▶ _Task statement_
Read through the lines below for the string "arrow" and copy each one that has it.

Records from a data source
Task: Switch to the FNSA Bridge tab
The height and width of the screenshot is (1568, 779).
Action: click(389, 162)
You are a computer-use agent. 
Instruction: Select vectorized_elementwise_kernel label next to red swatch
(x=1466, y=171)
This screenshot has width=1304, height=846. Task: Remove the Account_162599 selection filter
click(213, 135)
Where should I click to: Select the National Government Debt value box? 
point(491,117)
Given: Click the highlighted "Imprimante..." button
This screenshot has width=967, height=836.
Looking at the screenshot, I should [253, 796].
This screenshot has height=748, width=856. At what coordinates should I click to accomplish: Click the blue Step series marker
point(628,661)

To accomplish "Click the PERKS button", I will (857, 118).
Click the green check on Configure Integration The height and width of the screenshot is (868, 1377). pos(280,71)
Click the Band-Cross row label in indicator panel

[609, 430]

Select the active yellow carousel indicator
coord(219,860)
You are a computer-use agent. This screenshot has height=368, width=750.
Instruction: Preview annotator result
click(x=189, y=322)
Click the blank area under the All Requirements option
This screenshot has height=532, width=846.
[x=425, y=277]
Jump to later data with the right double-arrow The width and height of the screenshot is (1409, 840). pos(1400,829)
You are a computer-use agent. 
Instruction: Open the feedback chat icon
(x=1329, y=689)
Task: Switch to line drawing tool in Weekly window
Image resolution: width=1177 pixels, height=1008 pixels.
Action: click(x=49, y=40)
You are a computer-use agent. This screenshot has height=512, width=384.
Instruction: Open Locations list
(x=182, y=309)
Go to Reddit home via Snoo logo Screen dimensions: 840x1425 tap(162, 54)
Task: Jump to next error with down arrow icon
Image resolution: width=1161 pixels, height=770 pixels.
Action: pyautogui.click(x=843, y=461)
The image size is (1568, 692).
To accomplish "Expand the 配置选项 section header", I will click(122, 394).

▶ _Response_
Jump to later data with the right double-arrow The width and height of the screenshot is (1409, 840). pos(1400,829)
Task: Jump to next error with down arrow icon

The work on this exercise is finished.